Recent articles in both Yahoo and the Huffington Post have featured the ten nations with the longest life expectancies, none of which is the US, and noted that all have of some form of universal health care, equivalent to Obamacare or something even worse. This information is probably being spread by the fem-lib-gay-healthcare types who want Americans to live longer.
They ignore that fact that national health care would infringe on our rights as Americans, particularly our right to die prematurely, which is guaranteed by the Second Amendment. All right, the Second Amendment only explicitly guarantees our right to die of a gunshot wound, but it implies our right to die prematurely of drinking, smoking, bungee-jumping or eating cream cheese wontons at every meal.
If you look more closely at the facts, you'll see what obvious fraud is being perpetuated by these kinds of studies. First off, there are only three regular-size countries on the list: Japan, Italy, and Australia. In Japan, people only live a long time because they're trying to outlive the Emperor, and those guys live forever.
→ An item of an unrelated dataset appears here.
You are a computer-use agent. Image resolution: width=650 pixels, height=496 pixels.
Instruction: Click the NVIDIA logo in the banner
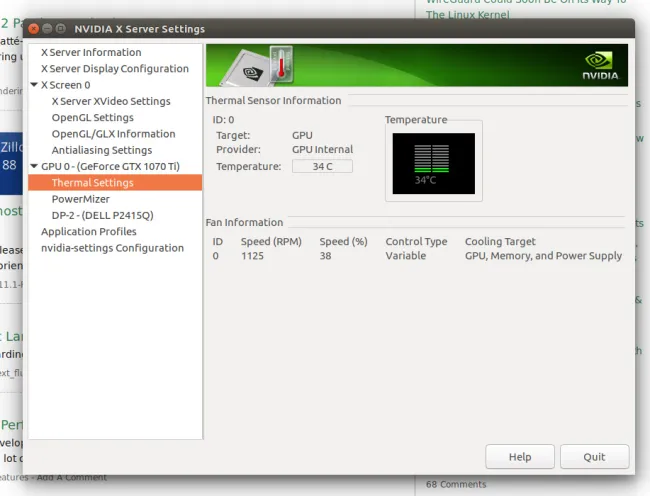(x=600, y=66)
Most of them don't even get the job until they'd be old enough for Social Security over here.
In Italy, people live a long time because they are on a Mediterranean diet, which means they drink a lot of red wine, cook everything in olive oil and lie about when they were born. In Australia, vital statistics are known to be imprecise. Australian authorities calculate a dead person's age by counting the number of empty Foster's cans in his or her house when they find the body.
The rest of the nations on the list are tiny, and I don't mean tiny like Belgium or Luxembourg. I mean tiny by being not much bigger than your average municipal sports complex. I mean Monaco and Macau, Andorra and Hong Kong. All seven of the remaining nations on the list would fit into San Diego County, where I live, and there would still be room for Rhode Island and Delaware. Unlike some of the statements I make here, this is not an exaggeration.
None of these countries is big enough to have a straight-line marathon, and in most of them you can't even go for a jog without a passport. San Marino is on the list, and most of you thought San Marino was a type of sheep.
Guernsey is on the list. Guernsey is definitely a type of cow.
How do these mini-countries keep their citizens alive for so many endless, aged years? For one thing, many of the opportunities we big nation citizens have to check out are not available in pint-sized principalities. You're not going to suffer snakebite in Singapore, or get hit by an avalanche in Hong Kong. There are no barren wastes in which to get lost in any of these itty-bitty burgs, no cliffs to fall off, no endless interstates on which to fall asleep and crash in the middle of the night. Tornadoes and hurricanes even find them too small to bother with. So they've got that advantage. But even when these city states try to keep up with the rest of the world in fatal statistics, like when Singapore executes people for chewing gum, or Hong Kong starts yet another of their crazy flu epidemics, enough of their citizens fail to buy the farm to make a dent in their soaring longevity rates. What gives?
First off, size matters. If you suffer a heart attack while running in Andorra, for example, chances are you've already run into the next country. Bingo! You're somebody else's statistic now.
Next is cheating. Monaco probably has a big billboard outside its border saying "Envie de vomir? Séjour en France!" which means "Feeling sick? Stay in France!" No doubt they also encourage their sickly citizen to emmigrate, possibly because they aren't even big enough to have their own hospitals. If you're feeling fatally ill in Guernsey, why not use it to wangle a free trip to London? That's international granny-dumping, is what that is.
Citizens in these tiny nations aren't allowed to shoot each other, either. This is not necessarily because they are gun-control wussies (although they may well be) but because any time they miss, their bullet flies into the next country and they've started a war. You can't have a gunfight when your entire nation isn't as big as the OK Corral.
So changing over to Obamacare isn't going to make any difference, unless we want to give up much more of what makes America great, which is stuff you can't get in these midget provinces—guns, highways and fried cheese sandwiches. It's too high a price to pay for a couple extra years of sitting around staring at an oxygen tank, not to mention the embarrassment of being ruled by a bishop or some prince with a hat nearly as tall as he is. And if the Monacans, San Marinos, Singapoos, Hong Kongers and the rest of them start feeling superior because they're still sitting in their wheelchairs in some foreign old-people warehouse while we've already embarked upon the adventure of being dead, let them laugh.
They'll still be watching our TV shows.